Sultan İbrahim, bazı hareketlerinden hoşlanmadığı Kızlarağası Sünbül Ağa’yı azletmiş ve deniz yoluyla Mısır’a gönderilmesini emretmişti. Yeni yapılan İbrahim Çelebi’nin gemisi tahsis edildi kendisine ama bu arada geminin ulemadan bir yolcusu da vardı. Sonradan şeyhülislamlığa kadar yükselecek olan Bursalı Mehmed Efendi Mekke kadılığına tayin edilmişti. Bu arada hacca giden bazı yolcular da gemideydi. Cins at meraklısı olan Sünbül Ağa’nın, atları ve güzel cariyesiyle sürgüne gitmekte olduğunu da unutmayalım.
Velhasıl, topsuz, tüfeksiz, askersiz bir gemidir bu ve o çağda Malta (Tapınak) Şövalyeleri Akdeniz’de tam da böyle gemileri gözlerine kestirmekte, daha kilometrelerce uzaktan kokularını almaktadır.

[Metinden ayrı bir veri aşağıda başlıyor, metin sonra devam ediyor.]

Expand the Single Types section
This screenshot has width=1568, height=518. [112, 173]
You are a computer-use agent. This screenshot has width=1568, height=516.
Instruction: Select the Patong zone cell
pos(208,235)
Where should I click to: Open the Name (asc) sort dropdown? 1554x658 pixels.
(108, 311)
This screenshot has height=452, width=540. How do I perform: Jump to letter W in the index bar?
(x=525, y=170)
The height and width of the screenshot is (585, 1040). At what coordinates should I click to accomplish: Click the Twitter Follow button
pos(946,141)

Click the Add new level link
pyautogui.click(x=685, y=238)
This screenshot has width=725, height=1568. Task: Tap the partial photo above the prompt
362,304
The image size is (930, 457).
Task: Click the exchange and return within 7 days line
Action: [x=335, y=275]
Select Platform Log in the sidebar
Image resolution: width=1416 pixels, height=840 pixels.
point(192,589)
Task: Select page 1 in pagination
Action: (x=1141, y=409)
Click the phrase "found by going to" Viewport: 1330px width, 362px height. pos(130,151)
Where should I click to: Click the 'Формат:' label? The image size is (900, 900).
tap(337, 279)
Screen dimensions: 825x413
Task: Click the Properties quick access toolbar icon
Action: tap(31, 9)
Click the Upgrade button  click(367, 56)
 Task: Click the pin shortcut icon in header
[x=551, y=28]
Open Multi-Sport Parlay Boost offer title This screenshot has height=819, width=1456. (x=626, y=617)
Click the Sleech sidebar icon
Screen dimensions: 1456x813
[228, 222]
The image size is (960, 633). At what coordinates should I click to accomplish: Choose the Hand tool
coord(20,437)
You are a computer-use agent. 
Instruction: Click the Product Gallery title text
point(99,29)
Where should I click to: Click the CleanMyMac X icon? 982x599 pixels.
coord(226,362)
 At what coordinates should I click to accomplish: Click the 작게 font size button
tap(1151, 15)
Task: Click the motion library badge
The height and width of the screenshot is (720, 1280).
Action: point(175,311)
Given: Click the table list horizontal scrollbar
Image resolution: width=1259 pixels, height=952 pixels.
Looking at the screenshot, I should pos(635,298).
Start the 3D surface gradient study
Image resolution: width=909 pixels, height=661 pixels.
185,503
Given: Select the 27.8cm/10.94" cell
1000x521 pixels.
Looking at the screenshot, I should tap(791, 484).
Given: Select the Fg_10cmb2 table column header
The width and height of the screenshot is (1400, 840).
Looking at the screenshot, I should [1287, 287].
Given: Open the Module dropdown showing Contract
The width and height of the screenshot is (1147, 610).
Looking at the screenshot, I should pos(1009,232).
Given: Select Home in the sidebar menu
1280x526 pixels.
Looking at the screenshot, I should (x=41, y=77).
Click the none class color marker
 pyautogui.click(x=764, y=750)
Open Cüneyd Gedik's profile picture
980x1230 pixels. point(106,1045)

Nitekim Girit’te pusuya yatmış olan Şövalyeler yollarını kesecek ve Sünbül Ağa çarpışarak ölürken, cariyesi Zarife ve önceki efendisinden olan oğlu, Malta Şövalyeleri’nin eline esir düşecekti (tabii yıllardır biriktirdiği hazinesi ve atları da). Şövalyeler tarafından büyütülen bu çocuğun vaftiz edilerek Dominik ismini aldığını tespit edebiliyoruz. (Demek Tapınak Şövalyeleri arasında ‘bizimkiler’ de varmış!)
Esirler arasında Mehmed Efendi de vardır. Malta’da uzun süre esir kaldıktan sonra gönderilen fidye sayesinde kurtulan Mehmed Efendi İstanbul’a dönecek ve şeyhülislam olduktan sonra baba memleketi olan Bursa’ya yerleşecek, orada ölecekti. (“Osmanlı’yı Kuran Şehir” adlı kitabımda Bursa’daki evimizin arkasında türbesi bulunduğunu söylediğim “Evliya Şeyhülislam” bu zattır ve Esirî Mehmed Efendi adını bu esirliği yüzünden almıştır.)
Zenci Sünbül Ağa ile Mehmed Efendi’nin kaderini cariye Zarife ve geleceğin Tapınak Şövalyesi olan oğluna bağlayan bu küçük hayat köşebentleri, aynı zamanda sonradan oğulları Hekimbaşı Nuh Efendi adını alacak olan bir İtalyan ailenin Girit’ten kaçıp İstanbul’a gelmesine ve sadrazam olan torunları Hekimoğlu Ali Paşa’nın Kocamustafapaşa semtinde tam teşekküllü bir Osmanlı külliyesi yaptırmasına kadar uzanacaktır. Bu hurda ayrıntılar bilinmeden Osmanlı anlaşılır sanıyorsan aldanıyorsun ey okur!